If a solid waste facility does not have a properly constructed and maintained cell for drill cuttings and if the certificate of need or amended certificate of need is not in process, then the facility may continue to accept drill cuttings mixed with municipal solid waste, but it may not exceed its total permitted volume capacity for any month, and the drill cuttings waste counts towards that monthly total.
Karst regions are determined by the West Virginia Geologic and Economic Survey.
Solid Waste Assessment Fees and the “Gas Field Highway Repair and Horizontal Drilling Waste Study Fund”
The new legislation imposes an additional solid waste assessment fee on drill cuttings and waste of $1 per ton, in addition to all other fees and taxes levied against the waste.
The new fees will fund, in part, the Gas Field Highway Repair and Horizontal Drilling Waste Study Fund, to be administered by the West Virginia Division of Highways, for the improvement, maintenance, and repair of public roads that are located within the watershed from which the revenue was received, are three lanes or less, and have been damaged by trucks associated with horizontal well drilling sites.
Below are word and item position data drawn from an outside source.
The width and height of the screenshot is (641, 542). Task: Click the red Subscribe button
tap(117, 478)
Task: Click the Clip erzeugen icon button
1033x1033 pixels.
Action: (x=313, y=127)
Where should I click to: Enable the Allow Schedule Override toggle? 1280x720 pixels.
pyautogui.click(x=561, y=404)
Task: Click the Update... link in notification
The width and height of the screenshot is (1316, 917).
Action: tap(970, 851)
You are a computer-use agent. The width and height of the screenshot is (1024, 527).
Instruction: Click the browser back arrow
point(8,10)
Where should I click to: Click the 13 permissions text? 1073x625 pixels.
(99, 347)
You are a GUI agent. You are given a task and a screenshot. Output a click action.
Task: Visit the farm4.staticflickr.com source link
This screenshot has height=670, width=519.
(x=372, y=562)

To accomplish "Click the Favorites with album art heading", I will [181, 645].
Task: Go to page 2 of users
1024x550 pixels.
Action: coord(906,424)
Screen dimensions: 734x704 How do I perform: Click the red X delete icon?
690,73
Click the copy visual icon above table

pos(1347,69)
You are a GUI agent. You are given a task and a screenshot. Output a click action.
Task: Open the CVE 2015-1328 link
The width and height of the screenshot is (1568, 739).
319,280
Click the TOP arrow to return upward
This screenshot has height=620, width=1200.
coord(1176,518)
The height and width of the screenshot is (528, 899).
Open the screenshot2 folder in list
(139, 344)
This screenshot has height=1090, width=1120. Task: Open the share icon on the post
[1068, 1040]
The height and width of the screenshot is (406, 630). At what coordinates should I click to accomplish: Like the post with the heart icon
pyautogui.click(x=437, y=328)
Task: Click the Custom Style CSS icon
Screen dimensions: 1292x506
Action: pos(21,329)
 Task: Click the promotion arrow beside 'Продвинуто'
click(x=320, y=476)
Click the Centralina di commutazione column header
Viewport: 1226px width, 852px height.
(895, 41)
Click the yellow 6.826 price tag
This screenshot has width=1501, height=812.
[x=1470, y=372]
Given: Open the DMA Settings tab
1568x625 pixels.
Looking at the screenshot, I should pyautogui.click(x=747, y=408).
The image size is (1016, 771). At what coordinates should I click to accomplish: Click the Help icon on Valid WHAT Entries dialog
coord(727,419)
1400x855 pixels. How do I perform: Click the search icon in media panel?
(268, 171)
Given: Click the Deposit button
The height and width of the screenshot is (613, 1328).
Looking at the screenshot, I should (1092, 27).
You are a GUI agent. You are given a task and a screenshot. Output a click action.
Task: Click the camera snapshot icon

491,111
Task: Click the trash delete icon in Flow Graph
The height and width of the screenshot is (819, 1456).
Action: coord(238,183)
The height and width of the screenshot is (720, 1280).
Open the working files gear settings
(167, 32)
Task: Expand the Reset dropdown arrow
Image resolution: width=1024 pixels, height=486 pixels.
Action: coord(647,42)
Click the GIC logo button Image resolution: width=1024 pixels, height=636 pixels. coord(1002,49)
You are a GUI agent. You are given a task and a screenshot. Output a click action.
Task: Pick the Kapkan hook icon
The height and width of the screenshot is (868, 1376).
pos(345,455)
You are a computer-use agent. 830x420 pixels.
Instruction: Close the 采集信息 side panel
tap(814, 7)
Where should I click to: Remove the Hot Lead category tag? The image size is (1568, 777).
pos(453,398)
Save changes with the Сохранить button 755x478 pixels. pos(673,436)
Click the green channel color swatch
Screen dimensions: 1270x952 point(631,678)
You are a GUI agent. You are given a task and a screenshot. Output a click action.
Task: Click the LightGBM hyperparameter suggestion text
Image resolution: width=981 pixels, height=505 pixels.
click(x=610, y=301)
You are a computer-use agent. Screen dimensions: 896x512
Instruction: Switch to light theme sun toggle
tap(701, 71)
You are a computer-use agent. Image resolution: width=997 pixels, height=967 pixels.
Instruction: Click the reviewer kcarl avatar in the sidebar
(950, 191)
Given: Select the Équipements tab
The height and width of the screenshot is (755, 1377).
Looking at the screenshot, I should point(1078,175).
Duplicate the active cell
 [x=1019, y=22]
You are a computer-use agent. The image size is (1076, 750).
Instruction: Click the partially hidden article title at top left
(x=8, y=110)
WVDEP receives up to $750,000 in funds for contract costs associated with horizontal drilling waste disposal studies.
Horizontal Drilling Waste Disposal Study
The WVDEP is charged with presenting to the Joint Legislative Oversight Commission on Water Resources and to the Joint Committee on Government and Finance on or before July 1, 2015, an investigation and report that examines:
- Hazardous characteristics of leachate from solid waste facilities that accept drill cuttings and waste, including, heavy metals and petroleum-related chemicals, such as benzene, toluene, xylene, barium, chlorides, radium, and radon;
- Potential negative impacts to surface waters or ground waters from the disposal of drilling cuttings and waste;
- Technical and economic feasibility and benefits from separate or additional locations that are funded, constructed, owned and/or operated by the oil and gas industry; and
- Viable alternatives for handling the treatment and disposal of drilling cuttings and associated waste, including the potential for processing, reusing and reapplying drill cuttings as fill materials for roads, brownfields, and other projects.
This article was authored by Kelley M. Goes with Jackson Kelly PLLC.